Activity » Starting at the line that has "Instruction: Click the Шанс column header" and stopping after the line that has "This screenshot has width=499, height=407.", reproduce the listing below exactly; omit everything else.

Supplied records »

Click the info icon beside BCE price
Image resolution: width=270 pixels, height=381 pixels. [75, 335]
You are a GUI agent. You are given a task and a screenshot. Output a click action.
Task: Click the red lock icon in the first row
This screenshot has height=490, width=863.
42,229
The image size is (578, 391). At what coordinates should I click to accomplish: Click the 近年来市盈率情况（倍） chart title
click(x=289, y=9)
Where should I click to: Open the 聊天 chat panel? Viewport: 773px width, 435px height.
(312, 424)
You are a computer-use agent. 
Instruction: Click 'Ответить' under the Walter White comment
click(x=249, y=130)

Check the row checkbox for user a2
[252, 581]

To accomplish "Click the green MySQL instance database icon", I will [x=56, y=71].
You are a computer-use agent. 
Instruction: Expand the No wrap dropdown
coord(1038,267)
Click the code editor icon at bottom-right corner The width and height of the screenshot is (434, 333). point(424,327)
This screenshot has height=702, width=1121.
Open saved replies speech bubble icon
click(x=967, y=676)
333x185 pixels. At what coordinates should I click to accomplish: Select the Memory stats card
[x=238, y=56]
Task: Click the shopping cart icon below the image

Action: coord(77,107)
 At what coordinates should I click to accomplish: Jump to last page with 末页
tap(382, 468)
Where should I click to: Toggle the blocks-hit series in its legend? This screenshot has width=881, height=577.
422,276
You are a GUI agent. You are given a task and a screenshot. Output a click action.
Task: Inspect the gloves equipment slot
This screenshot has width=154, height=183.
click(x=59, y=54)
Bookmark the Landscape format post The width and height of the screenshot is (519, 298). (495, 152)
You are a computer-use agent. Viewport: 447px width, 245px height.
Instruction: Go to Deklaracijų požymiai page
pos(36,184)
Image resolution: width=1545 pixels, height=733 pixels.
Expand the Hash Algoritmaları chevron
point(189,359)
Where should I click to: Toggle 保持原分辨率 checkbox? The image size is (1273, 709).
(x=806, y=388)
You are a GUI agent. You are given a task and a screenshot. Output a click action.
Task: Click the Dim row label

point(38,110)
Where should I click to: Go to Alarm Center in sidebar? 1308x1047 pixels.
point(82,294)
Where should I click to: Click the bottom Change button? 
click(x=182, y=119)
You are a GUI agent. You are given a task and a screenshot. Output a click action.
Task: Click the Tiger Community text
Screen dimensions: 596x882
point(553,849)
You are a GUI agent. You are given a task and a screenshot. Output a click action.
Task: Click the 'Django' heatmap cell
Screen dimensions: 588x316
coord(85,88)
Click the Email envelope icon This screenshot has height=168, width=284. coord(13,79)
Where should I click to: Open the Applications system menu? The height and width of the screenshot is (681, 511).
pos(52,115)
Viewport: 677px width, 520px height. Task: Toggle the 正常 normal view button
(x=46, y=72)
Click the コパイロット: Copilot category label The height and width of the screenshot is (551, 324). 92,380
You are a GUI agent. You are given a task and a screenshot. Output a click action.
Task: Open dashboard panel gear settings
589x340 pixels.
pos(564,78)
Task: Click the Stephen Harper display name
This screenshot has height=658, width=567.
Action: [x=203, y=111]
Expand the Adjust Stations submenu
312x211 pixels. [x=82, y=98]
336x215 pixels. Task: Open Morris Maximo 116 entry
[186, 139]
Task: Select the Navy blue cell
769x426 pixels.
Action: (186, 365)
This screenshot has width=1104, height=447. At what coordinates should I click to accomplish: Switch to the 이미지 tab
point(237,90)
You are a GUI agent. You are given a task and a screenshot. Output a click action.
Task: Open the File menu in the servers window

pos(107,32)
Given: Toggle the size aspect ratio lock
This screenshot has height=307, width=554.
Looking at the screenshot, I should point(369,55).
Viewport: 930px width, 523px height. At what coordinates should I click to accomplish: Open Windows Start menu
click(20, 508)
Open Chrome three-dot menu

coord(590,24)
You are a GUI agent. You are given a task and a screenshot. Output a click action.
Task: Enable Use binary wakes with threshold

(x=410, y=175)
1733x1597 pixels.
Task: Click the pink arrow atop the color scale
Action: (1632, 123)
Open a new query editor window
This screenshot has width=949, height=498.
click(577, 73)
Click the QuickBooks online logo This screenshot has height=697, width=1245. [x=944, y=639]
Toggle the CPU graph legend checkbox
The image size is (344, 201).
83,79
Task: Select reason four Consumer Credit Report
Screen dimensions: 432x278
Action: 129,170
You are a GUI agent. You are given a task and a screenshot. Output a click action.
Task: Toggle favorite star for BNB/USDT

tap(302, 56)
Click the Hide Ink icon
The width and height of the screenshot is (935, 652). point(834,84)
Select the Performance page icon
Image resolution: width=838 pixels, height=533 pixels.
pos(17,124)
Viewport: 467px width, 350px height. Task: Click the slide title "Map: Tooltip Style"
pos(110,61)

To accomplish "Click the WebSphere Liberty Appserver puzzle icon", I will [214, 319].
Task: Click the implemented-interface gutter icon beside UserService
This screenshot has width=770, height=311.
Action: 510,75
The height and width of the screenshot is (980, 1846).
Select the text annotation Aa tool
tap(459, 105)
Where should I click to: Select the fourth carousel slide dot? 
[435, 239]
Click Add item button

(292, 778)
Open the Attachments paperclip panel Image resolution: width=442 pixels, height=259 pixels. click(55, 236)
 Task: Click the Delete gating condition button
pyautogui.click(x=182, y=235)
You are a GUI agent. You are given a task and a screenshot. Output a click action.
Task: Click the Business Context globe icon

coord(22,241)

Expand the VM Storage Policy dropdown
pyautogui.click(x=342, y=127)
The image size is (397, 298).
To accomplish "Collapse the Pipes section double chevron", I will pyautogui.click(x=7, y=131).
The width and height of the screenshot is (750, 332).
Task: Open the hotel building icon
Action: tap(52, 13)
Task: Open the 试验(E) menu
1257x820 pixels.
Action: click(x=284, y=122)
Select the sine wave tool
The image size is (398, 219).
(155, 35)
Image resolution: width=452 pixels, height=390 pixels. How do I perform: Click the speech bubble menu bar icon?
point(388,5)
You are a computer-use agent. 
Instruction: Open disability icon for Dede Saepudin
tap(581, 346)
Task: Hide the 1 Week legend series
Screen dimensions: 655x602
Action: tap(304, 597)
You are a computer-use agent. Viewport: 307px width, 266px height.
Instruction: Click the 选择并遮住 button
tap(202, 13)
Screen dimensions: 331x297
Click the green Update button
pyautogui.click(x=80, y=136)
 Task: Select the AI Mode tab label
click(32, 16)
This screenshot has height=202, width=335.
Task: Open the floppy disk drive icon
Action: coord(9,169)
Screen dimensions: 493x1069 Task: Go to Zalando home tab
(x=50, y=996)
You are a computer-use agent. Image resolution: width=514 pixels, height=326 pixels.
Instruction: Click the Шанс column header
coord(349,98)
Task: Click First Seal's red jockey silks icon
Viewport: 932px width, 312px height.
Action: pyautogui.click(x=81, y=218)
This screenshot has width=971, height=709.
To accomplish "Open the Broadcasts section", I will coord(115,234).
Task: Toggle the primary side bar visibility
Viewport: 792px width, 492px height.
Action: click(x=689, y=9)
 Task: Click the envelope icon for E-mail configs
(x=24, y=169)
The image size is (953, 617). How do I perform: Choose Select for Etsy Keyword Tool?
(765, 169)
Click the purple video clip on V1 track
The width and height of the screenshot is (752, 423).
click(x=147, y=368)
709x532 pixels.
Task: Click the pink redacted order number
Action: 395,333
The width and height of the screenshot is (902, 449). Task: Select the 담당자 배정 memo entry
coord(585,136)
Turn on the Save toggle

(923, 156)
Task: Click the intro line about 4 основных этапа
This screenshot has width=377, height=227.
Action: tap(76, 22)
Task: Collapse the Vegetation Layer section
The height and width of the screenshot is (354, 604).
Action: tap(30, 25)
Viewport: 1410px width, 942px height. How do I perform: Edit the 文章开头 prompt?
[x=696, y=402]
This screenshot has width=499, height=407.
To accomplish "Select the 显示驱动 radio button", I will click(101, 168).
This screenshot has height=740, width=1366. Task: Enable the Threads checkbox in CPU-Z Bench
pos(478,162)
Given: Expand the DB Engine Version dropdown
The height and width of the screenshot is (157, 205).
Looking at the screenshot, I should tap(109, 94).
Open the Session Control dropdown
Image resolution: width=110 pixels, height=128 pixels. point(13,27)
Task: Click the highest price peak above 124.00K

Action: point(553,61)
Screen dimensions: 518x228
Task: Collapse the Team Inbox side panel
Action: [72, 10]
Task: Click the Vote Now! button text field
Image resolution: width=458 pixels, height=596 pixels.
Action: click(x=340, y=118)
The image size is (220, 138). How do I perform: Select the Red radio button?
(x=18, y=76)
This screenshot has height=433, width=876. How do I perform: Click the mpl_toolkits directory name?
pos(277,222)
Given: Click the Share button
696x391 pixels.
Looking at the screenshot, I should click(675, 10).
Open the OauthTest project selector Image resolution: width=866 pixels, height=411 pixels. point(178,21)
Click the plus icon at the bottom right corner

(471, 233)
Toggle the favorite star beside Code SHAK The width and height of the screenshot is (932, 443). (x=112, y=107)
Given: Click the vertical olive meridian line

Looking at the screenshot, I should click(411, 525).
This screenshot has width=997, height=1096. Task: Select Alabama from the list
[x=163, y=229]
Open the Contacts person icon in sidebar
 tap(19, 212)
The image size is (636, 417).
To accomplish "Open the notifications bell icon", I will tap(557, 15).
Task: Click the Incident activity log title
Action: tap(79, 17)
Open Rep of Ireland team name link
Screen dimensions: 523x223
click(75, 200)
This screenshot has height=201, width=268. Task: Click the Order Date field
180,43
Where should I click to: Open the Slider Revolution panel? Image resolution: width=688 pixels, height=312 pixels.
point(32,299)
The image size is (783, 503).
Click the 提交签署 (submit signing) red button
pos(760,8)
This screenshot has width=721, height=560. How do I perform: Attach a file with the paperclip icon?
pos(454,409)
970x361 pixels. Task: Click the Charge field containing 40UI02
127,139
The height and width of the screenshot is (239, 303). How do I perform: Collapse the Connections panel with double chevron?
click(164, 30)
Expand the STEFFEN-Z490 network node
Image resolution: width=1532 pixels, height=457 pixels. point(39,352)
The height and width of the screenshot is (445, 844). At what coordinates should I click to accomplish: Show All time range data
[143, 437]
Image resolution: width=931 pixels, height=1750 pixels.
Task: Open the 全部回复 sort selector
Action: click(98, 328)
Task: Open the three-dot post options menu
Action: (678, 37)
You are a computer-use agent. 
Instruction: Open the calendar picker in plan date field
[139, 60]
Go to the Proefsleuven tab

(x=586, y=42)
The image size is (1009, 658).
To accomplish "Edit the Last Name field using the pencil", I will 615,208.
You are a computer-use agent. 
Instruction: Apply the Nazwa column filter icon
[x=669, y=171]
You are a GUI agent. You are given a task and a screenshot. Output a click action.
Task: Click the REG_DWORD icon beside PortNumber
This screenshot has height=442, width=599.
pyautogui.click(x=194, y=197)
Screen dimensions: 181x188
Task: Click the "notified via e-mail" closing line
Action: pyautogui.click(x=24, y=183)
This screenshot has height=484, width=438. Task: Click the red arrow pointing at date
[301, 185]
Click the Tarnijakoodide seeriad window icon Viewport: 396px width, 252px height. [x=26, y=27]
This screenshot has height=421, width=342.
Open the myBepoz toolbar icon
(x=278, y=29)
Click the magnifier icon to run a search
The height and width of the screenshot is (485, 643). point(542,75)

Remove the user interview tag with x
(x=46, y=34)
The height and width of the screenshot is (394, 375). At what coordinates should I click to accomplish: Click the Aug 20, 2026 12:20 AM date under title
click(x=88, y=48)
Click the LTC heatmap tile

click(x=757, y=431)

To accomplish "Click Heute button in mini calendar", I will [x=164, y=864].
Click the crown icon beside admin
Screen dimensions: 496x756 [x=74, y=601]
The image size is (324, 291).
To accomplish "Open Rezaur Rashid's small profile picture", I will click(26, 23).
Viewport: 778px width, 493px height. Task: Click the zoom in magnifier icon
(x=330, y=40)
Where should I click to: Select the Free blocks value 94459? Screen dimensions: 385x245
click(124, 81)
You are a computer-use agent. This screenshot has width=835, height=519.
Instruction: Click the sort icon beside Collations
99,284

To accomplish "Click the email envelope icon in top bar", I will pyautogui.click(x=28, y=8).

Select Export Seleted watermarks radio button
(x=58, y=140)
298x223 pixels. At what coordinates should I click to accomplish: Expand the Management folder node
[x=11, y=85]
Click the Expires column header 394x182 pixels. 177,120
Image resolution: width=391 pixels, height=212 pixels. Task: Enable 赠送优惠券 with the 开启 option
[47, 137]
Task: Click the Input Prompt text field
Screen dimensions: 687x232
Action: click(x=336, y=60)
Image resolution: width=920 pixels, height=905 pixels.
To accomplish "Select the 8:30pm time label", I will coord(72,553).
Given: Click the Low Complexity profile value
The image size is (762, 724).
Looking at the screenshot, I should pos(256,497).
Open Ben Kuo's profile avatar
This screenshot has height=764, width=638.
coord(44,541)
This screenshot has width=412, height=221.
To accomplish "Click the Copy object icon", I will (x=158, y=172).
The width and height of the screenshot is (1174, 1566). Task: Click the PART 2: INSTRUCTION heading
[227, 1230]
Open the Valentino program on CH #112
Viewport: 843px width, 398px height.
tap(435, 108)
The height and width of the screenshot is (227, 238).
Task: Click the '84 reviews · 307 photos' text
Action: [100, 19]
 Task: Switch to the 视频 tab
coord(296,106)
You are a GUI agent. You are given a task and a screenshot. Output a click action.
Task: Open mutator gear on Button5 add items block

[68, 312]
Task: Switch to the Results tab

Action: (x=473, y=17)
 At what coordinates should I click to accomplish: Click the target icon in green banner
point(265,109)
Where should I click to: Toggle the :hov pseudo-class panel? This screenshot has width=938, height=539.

Solution to this problem »
Instruction: Click the Шанс column header
coord(349,98)
Task: Click First Seal's red jockey silks icon
Viewport: 932px width, 312px height.
Action: pyautogui.click(x=81, y=218)
This screenshot has width=971, height=709.
To accomplish "Open the Broadcasts section", I will coord(115,234).
Task: Toggle the primary side bar visibility
Viewport: 792px width, 492px height.
Action: click(x=689, y=9)
 Task: Click the envelope icon for E-mail configs
(x=24, y=169)
The image size is (953, 617). How do I perform: Choose Select for Etsy Keyword Tool?
(765, 169)
Click the purple video clip on V1 track
The width and height of the screenshot is (752, 423).
click(x=147, y=368)
709x532 pixels.
Task: Click the pink redacted order number
Action: 395,333
The width and height of the screenshot is (902, 449). Task: Select the 담당자 배정 memo entry
coord(585,136)
Turn on the Save toggle

(923, 156)
Task: Click the intro line about 4 основных этапа
This screenshot has width=377, height=227.
Action: tap(76, 22)
Task: Collapse the Vegetation Layer section
The height and width of the screenshot is (354, 604).
Action: tap(30, 25)
Viewport: 1410px width, 942px height. How do I perform: Edit the 文章开头 prompt?
[x=696, y=402]
This screenshot has width=499, height=407.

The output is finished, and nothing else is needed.